Abstract Body (Do not enter title and authors here): Background: Clinically, Imatinib mesylate, a tyrosine kinase pathway inhibitor, and sirolimus, an mTOR inhibitor, are used as antiproliferative agents for the treatment of fibroelastic congenital heart disease. Both drugs also have anti-fibrotic properties by modulating the non-canonical TGFβ-1 pathway. We have previously demonstrated that fibroelastic disease is driven by fibrogenic activation of endocardial endothelial cells (EECs), primarily mediated through the TGFβ-1 signaling pathway.
Hypothesis: Imatinib mesylate and sirolimus safely and effectively suppress fibrogenic activation of EECs.

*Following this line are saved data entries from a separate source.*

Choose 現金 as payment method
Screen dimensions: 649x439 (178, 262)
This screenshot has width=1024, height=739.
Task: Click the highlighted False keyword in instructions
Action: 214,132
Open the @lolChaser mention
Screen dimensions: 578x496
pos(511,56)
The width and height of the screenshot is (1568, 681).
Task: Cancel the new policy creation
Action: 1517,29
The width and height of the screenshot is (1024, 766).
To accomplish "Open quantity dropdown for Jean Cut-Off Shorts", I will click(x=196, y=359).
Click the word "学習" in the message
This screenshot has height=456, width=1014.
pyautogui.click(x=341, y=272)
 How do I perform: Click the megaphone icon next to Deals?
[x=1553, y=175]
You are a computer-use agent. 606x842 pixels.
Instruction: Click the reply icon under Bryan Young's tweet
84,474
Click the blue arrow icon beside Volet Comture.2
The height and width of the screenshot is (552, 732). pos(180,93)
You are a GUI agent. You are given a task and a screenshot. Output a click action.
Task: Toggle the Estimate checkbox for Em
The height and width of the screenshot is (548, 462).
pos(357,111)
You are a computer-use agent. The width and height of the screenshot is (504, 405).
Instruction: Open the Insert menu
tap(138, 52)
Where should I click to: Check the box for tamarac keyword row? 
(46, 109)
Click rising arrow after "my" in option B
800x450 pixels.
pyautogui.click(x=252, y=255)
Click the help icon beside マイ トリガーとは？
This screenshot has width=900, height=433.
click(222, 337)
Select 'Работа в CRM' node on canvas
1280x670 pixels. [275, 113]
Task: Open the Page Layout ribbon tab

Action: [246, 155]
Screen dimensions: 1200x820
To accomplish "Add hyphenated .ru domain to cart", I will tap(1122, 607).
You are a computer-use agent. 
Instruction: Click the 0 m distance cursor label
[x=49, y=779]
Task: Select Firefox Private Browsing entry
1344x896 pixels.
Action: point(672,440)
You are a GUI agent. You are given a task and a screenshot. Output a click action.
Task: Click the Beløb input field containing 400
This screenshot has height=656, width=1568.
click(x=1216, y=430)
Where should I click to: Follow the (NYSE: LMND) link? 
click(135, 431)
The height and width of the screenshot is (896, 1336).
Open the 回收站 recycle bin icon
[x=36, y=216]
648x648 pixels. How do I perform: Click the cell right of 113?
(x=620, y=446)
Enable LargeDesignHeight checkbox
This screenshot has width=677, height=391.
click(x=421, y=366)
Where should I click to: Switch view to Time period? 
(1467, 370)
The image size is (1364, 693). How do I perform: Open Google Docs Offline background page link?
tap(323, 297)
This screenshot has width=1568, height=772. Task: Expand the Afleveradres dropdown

Methods: EECs were isolated from fibroelastic cardiac tissue obtained during routine surgeries and grown in culture. Cells were treated with clinically relevant concentrations of imatinib mesylate (0.1, 0.5, 1μM), sirolimus (5, 10, and 20nM), vehicle control (0.1% DMSO), or left untreated (native control). The medium concentrations within the therapeutic range were used for subsequent experiments. Cytotoxicity was assessed using Annexin V/PI staining by flow cytometry at 24 hours, and cell proliferation by MTT assay after 48 hours. Anti-fibrogenic effects were evaluated following 24 hours of TGFβ-1 stimulation (to induce fibrogenic activation) using immunocytochemistry for co-expression of endothelial marker CD144 and mesenchymal marker α-SMA, and mean α-SMA expression. All experiments were performed in biological triplicate. Flow cytometry analysis of CD31 and fibroblast-specific markers was performed to confirm anti-fibrogenic effects.
Results: Imatinib and Sirolimus significantly reduced proliferation compared to native and vehicle controls (*p<0.0002, **p<0.0001) (Table 1). Annexin V/PI staining revealed no significant differences in early or late apoptotic cell populations among treated groups and controls (p=0.83 and p=0.75, respectively). Treatment with both Imatinib and Sirolimus resulted in significantly decreased CD144+/α-SMA+ double-positive cell percentages and reduced mean α-SMA expression compared to native controls (Figure 1; **p<0.0001).
Conclusions: This study shows that both drugs have anti-proliferative effects, but more importantly, significantly inhibit fibrogenic activation of human EEC. These findings support their potential therapeutic benefit in treating fibroelastic disease and suggest that their beneficial clinical effects may originate from suppression of fibroelastic remodeling at the endocardial level.